The synthesis, characterization, and crystal structure of the first mixed-valence V(V)-V(IV)-V(V) trinuclear complex is described. Crystals of (NH4)(2){[V-V(O)(2)](2)[V-IV(O)](mu-(-)-quinato(3-))(2)}.H2O are monoclinic, space group P2(1), a = 9.837(3) Angstrom, b = 8.180(3) Angstrom, c = 14.872(3) Angstrom, beta = 99.65(3)degrees, Z = 2, and R = 0.022 (678 F). Each trianion of quinic acid (1(R),3(R),4(R),5(R)-tetrahydroxycyclohexanecarboxylic acid) coordinates to all three vanadium ions. The ligand acts as a 2-hydroxylate chelate toward one V(V) ion and as a monodentate alcoholate toward the other V(V) ion. The alcoholate donors form a 1,3-diolato chelate and act as bridging groups between the central V(IV) ion and the outer V(V) ions. The geometry about all of the five-coordinate vanadium ions tends more toward an idealized square pyramid than toward a trigonal bipyramid, with the central V(IV) ion [V(O)(OR')(2)(OR'')(2)](2-), having the most square-pyramidal character.
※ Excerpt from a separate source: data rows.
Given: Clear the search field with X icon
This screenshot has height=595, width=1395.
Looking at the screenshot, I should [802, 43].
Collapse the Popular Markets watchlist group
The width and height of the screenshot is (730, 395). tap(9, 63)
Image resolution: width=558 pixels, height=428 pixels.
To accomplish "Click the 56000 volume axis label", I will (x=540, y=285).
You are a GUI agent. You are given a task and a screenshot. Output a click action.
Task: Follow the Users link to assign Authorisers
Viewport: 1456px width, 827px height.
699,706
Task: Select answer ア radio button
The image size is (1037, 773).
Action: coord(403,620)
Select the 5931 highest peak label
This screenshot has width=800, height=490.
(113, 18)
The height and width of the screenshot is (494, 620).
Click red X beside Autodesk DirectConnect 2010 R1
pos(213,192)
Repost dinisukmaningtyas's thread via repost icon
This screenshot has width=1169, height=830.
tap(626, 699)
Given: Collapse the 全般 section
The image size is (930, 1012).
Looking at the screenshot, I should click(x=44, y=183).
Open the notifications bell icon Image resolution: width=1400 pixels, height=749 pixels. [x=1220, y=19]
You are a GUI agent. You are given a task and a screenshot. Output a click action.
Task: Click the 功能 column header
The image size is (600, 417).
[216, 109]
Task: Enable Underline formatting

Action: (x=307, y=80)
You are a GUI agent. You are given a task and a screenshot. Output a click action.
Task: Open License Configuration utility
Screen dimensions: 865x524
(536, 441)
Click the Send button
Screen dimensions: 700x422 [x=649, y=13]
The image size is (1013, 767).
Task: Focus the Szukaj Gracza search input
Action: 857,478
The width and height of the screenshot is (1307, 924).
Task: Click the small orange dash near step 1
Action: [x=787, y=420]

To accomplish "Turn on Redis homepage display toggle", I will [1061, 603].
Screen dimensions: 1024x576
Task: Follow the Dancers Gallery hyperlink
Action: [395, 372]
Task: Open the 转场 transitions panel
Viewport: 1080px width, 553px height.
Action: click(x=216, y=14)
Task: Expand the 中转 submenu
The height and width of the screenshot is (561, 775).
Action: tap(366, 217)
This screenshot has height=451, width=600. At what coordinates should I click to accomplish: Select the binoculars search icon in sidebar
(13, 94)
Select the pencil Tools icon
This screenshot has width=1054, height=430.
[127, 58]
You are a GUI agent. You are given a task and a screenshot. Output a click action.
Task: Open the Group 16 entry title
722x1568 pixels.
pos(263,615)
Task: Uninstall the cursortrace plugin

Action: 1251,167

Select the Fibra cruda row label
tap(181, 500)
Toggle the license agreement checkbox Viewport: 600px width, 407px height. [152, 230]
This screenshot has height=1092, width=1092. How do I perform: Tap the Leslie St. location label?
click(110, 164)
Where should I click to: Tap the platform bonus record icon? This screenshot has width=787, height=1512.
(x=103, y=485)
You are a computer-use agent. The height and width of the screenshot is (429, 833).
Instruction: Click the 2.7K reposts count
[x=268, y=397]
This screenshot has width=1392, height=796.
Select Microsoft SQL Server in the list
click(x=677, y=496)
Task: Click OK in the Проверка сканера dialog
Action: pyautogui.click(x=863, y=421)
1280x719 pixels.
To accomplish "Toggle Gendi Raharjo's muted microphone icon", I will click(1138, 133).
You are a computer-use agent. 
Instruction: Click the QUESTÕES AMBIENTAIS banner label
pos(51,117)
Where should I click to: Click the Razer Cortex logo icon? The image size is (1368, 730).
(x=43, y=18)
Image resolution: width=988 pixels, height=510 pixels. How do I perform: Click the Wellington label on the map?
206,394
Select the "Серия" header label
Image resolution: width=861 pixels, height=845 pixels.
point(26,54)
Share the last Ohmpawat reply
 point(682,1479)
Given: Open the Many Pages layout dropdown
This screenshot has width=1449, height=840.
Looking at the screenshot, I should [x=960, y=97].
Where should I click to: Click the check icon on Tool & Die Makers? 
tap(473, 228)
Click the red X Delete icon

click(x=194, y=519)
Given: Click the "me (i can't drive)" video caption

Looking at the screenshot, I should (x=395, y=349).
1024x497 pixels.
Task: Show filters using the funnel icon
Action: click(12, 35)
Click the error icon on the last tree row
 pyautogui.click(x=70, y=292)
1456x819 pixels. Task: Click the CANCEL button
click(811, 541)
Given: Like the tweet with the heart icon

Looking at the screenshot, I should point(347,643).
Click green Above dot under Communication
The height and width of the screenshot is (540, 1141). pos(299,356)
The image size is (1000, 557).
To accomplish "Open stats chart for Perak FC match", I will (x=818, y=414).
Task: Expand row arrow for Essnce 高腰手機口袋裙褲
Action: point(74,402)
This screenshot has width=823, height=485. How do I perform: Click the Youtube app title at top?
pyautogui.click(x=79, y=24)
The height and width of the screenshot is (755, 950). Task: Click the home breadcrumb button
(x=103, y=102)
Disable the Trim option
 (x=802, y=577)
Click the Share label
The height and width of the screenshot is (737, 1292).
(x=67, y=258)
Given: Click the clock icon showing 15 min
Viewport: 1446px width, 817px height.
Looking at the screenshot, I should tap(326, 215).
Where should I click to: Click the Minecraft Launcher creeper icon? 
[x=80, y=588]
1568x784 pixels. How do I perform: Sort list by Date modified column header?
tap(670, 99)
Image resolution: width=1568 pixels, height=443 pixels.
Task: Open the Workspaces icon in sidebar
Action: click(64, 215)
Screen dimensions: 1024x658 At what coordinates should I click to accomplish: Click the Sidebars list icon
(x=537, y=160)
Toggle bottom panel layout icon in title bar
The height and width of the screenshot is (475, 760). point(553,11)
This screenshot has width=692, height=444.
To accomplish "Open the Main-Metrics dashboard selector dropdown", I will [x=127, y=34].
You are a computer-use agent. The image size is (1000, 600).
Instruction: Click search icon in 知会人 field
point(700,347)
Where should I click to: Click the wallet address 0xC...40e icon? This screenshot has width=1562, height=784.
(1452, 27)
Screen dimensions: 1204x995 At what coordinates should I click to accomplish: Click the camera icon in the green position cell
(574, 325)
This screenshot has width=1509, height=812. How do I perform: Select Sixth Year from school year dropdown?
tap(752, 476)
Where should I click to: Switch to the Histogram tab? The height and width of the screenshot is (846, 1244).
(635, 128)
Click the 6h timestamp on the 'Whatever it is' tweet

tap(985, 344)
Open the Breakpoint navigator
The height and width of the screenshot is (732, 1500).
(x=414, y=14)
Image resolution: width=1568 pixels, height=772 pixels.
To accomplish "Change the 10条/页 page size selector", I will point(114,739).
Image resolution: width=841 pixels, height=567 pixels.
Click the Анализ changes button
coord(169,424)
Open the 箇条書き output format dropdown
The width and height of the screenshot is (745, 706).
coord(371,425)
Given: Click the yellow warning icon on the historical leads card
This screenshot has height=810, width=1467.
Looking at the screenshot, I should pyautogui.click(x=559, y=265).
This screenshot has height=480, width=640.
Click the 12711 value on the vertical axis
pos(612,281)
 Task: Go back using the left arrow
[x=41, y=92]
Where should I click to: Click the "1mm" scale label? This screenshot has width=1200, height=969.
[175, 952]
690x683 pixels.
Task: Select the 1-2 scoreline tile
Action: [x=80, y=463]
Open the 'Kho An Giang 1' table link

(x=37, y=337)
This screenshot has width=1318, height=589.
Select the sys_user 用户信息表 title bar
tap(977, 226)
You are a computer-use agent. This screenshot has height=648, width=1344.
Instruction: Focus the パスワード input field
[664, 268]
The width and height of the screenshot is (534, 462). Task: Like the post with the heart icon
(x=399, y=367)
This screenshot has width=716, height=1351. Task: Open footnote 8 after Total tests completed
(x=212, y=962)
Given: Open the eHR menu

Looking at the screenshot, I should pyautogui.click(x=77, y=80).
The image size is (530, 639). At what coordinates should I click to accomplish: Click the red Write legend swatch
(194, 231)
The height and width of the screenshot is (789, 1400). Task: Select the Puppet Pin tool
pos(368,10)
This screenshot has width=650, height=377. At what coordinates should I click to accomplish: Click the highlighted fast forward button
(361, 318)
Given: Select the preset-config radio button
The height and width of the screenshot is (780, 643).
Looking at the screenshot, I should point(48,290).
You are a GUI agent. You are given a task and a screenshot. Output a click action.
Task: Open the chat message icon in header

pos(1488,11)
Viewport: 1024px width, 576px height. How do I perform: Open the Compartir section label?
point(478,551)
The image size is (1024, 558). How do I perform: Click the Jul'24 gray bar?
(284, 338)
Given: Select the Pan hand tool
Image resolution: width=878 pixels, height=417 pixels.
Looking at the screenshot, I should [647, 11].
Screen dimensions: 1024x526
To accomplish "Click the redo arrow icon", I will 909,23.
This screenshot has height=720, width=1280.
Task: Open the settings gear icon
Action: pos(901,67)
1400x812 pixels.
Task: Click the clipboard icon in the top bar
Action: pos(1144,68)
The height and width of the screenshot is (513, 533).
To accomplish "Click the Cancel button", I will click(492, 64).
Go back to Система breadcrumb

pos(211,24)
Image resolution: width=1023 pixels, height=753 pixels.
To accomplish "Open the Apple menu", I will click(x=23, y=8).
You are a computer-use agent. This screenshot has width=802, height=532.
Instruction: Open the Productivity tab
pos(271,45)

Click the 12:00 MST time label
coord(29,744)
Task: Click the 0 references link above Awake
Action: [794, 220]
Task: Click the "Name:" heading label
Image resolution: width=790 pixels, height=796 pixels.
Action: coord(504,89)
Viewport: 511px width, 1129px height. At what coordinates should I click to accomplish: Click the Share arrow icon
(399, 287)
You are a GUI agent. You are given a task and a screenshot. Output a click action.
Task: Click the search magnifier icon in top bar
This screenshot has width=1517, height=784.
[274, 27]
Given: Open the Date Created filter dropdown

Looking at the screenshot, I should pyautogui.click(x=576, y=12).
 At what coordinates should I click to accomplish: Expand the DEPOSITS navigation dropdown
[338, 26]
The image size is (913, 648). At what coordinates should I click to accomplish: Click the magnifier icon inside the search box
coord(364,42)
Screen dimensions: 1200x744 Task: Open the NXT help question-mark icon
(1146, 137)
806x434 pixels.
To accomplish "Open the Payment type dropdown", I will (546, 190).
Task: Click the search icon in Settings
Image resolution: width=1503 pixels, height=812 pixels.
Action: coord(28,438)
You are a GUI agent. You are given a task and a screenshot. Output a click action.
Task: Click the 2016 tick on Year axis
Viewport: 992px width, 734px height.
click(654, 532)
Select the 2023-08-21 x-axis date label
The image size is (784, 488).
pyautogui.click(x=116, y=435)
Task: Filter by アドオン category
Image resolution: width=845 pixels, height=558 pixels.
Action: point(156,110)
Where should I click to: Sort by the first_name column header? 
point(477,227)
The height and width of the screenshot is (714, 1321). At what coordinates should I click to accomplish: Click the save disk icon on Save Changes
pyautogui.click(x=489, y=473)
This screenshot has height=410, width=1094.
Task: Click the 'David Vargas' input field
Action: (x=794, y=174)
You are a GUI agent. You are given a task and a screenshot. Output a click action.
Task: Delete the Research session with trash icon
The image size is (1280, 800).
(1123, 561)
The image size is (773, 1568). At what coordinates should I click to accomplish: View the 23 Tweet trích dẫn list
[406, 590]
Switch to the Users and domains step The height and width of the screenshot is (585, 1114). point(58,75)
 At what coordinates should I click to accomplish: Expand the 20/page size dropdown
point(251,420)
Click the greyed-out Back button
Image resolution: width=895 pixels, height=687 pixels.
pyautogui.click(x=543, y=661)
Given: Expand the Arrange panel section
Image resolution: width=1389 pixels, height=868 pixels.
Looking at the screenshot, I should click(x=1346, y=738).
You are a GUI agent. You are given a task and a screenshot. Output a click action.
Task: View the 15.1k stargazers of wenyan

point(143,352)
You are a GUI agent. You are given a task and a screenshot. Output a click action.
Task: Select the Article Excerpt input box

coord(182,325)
The greater degree of trigonal character found in the coordination sphere of the V(V) centers [V(O)(2)(O(2)CR)(OR')(OR'')](2-), compared to the V(IV) center, approximates the geometry of the active site of V(V) inhibitor complexes of enzymes, including ATPases and ribonucleases. The V=O bond lengths range between 1.611 and 1.624 Angstrom. The bridging V(IV)-O(alcoholate) bond lengths range between 1.930 and 1.959 Angstrom and are significantly shorter than the bridging V(V)-O(alcoholate) bond lengths, ranging between 1.984 and 2.041 Angstrom, probably due to the steric constraints of the ligand. This is indicated by the much shorter terminal V(V)-O(carboxylate) bonds at 1.957 and 1.982 Angstrom. The EPR spectrum (g(iso) = 1.9725, A(iso) = 99.3 x 10(-4) cm(-1)) is typical of a localized V(IV) system showing that the complex is a trapped-valence system. This is supported by a bond valence sum analysis (BVSA). The electronic spectrum shows a weak broad transition between 900 and 1000 nm, which is assigned to the intervalence transition of the complex.